» **EXERCISE GOAL**:
Answer these questions about the Gaza airstrikes text:
1. Why was the mission in the first clip aborted?
2. In which refugee camp was the mosque bombed on Saturday?
3. Who is named as the army's spokesman?

Start of DOCUMENT SEGMENT

The official spoke of the difficulties the air force faced in minimizing collateral damage in the densely populated environment of Gaza, describing the mission as “very challenging,’’ and showed video clips from the air that he said demonstrated the military’s care in targeting.
One clip showed a mission that was aborted because civilians, including children, were spotted in the vicinity of the target. Another showed a strike on a three-story house the official said belonged to a Hamas brigade commander in a crowded neighborhood of Khan Younis, which set off huge secondary explosions, indicating a weapons cache.
“Hamas’ operational infrastructure is not in specific military camps or posts,’’ he said. A building with two floors may have a weapons storage site on the first floor, he said, “and above it, regular families.’’
At the mosque that was bombed Saturday, in the Nusseirat refugee camp in central Gaza, only the minaret was left standing. Young men joined the junior imam, Muhammad Hamad, 25, in digging through the rubble to save copies of the Quran and other religious works.
But this attack, one of two mosques hit Saturday, was no mistake. Here Israeli intelligence was convinced, and issued photographs to support its case, that the mosque also served as “a Hamas rocket cache and a gathering point for militants,’’ the army’s spokesman, Lt. Col. Peter Lerner, said in a statement.

End of DOCUMENT SEGMENT
Start of INFORMATION SHOWN

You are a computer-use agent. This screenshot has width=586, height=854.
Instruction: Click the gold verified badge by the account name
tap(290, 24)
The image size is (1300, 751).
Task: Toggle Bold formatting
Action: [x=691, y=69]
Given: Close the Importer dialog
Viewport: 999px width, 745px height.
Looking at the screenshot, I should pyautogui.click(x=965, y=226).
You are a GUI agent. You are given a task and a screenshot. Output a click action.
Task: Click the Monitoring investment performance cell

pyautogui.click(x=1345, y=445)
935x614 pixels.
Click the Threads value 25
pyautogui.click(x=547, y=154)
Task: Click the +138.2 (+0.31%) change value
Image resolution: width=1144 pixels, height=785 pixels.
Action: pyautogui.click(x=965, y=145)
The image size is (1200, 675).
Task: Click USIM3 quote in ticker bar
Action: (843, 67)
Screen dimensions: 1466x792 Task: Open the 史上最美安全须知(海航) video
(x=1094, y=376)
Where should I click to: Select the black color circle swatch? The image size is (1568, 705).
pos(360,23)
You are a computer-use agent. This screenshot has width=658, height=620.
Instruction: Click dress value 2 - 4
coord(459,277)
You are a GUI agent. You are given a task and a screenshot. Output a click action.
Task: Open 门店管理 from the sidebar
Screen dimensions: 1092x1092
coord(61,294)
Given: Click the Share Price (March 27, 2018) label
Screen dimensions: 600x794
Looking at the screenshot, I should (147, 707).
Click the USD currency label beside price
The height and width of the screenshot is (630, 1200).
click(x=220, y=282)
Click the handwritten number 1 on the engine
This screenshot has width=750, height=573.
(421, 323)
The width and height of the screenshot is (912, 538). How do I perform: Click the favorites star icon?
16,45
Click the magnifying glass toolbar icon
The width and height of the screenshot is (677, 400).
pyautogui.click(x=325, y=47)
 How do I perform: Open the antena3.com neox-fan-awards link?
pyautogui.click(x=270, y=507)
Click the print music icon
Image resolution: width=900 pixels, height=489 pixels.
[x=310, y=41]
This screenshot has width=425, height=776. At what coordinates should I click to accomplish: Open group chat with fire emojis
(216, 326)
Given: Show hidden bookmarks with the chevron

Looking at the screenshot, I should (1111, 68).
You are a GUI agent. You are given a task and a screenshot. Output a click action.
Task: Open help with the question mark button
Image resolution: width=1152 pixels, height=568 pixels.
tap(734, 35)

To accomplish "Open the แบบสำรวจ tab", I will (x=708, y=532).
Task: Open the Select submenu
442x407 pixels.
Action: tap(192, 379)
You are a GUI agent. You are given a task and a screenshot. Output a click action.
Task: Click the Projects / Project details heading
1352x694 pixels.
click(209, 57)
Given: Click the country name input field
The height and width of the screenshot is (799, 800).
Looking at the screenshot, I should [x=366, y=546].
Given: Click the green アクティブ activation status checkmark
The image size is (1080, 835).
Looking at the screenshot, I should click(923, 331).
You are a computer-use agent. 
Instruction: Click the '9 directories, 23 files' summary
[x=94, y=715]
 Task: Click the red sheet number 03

End of INFORMATION SHOWN

» **TASK SOLUTION**:
1. Civilians, including children, were spotted in the vicinity of the target.
2. The Nusseirat refugee camp in central Gaza.
3. Lt. Col. Peter Lerner.